Was die Nachfrage nach seiner Dienst­leistung anbelangt, zeigt sich der Metz­germeister und Betriebswirt zufrieden: „Pro Woche sind es fünf bis sieben Rin­der, die teilmobil geschlachtet werden. Aber es ist deutlich mehr Nachfrage da, mehr schaffen wir leider im Moment nicht.“ Unter anderem ist er dabei, sein Schlachtunternehmen umzustrukturie­ren. „Mein Traum ist, irgendwann ein Schlachtunternehmen zu haben ohne jegliche Lebendtierannahme“, so der Ju­niorchef.

Nach seinen Aussagen bringt die teilmobile Schlachtung von Rindern eine Reihe von Herausforderungen mit sich. Für jeden landwirtschaftlichen Betrieb braucht das Schlachtunternehmen eine Extra-Abnahme durch den Kreisveterinär und kreisübergreifend hat Bonkhoff mit verschiedenen Veterinärämtern zu tun. Nach wie vor das größte Problem seien aber die 60 Sekunden, meint der engagierte Unternehmer. „Diese Zeit zwischen der Betäubung und dem Anfang der Entblutung einzuhalten, ist eine echte Herausforderung.“ Derzeit sind im Betrieb Bonkhoff vier Schlachtmobile für Not- und Gesundschlachtungen vorhanden. Im August wird der Ascheberger Familienbetrieb auch mit der teilmobilen Schlachtung von Schweinen starten. „Für uns als kleineres Unternehmen bietet die teilmobile Schlachtung eine hervorragende Möglichkeit, uns gegenüber der Industrie und anderen Schlachtbetrieben abzusetzen“, so Bonkhoff und fügt hinzu: „Für den Direktvermarkter ist es ebenfalls ein Alleinstellungsmerkmal. Metzger und Landwirt können mit diesem System sehr gut kommunizieren, dass hierbei das Tierwohl an erster Stelle steht.“ Begeistert ist er zudem von der guten Fleischqualität durch die mobile Schlachtung.

Das Allerwichtigste für das Funktionieren der teilmobilen Schlachtung ist laut Bonkhoff, dass Metzger und Landwirt überzeugt von dem System sind und etwas verändern wollen. „Wenn das der Fall ist, dann klappt das auch“, versicherte er.   

Dr. Elisabeth Legge,

LZ Rheinland

Weitere Informationen

Mobiles Schlachten wird gefördert

Investitionen im Bereich mobiler und teilmobiler Schlachtung für landwirtschaftliche Nutztiere werden noch in diesem Jahr durch das Ministerium für Umwelt, Landwirtschaft, Natur- und Verbraucherschutz des Lan­des NRW gefördert.
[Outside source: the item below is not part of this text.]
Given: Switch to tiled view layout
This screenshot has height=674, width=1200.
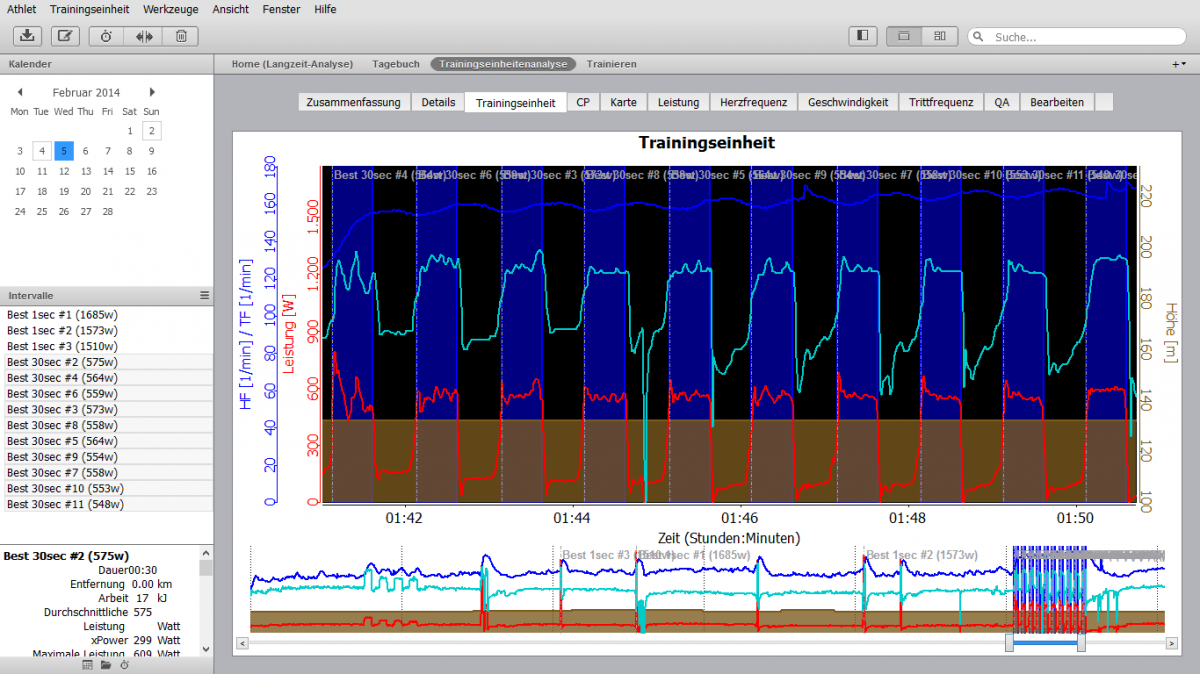Looking at the screenshot, I should [x=939, y=36].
Das teilt das Landesamt für Natur, Umwelt und Verbraucherschutz Nordrhein-Westfalen (LANUV) mit. Ziel der Förderung ist es, das Tierwohl zu steigern und den Tieren unter anderem lange Transporte zum Schlachthof zu ersparen. Das Einzeltier steht damit im Fokus des Geschehens, Angst und Unruhezustände wäh­rend der Fahrt zum Schlachthof werden vermieden. Da­neben steht das mobile Schlachten für große Transpa­renz bei allen Vorgängen, so das LANUV.

Gefördert werden rechtlich zulässige Investitionen in die (teil-)mobile Schlachtung für Nutztiere inklusive vor- und nachge­lagerter Tätigkeiten und Ausstattung; Beratungsgebühren, die im direkten Zusammenhang mit der (teil-)mobilen Schlachtung stehen, bis zu ei­ner Höhe von maximal 12 % der förderfähigen Inves­tition.

Das Programm endet am 31. Dezember 2021; Maßnahmen müssen bis zum 28. Februar 2022 vollständig abgeschlossen sein. Einen Antrag auf Förderung können Kleinst-, Klein- und mittelständische Unternehmen aus der Land- und Er­nährungswirtschaft mit Sitz in NRW stellen.

Für die Förderung gilt:

  • Der Zuschuss beträgt maximal 40 % der förderfähi­gen Ausgaben;
  • die Bagatellgrenze liegt bei 1 000 €;
  • die (Projekt-)Förderung ist begrenzt auf ein Investiti­onsvolumen von 100 000 €;
  • die Anteilsfinanzierung wird als Zuschuss gewährt;
  • Bemessungsgrundlage sind die getätigten förderfähi­gen Ausgaben;
  • ausgeschlossen von der Förderung sind Umsatzsteuer, unbare Eigenleistungen, der Erwerb von gebrauchten und das Mieten, Pachten oder Leasen von Geräten.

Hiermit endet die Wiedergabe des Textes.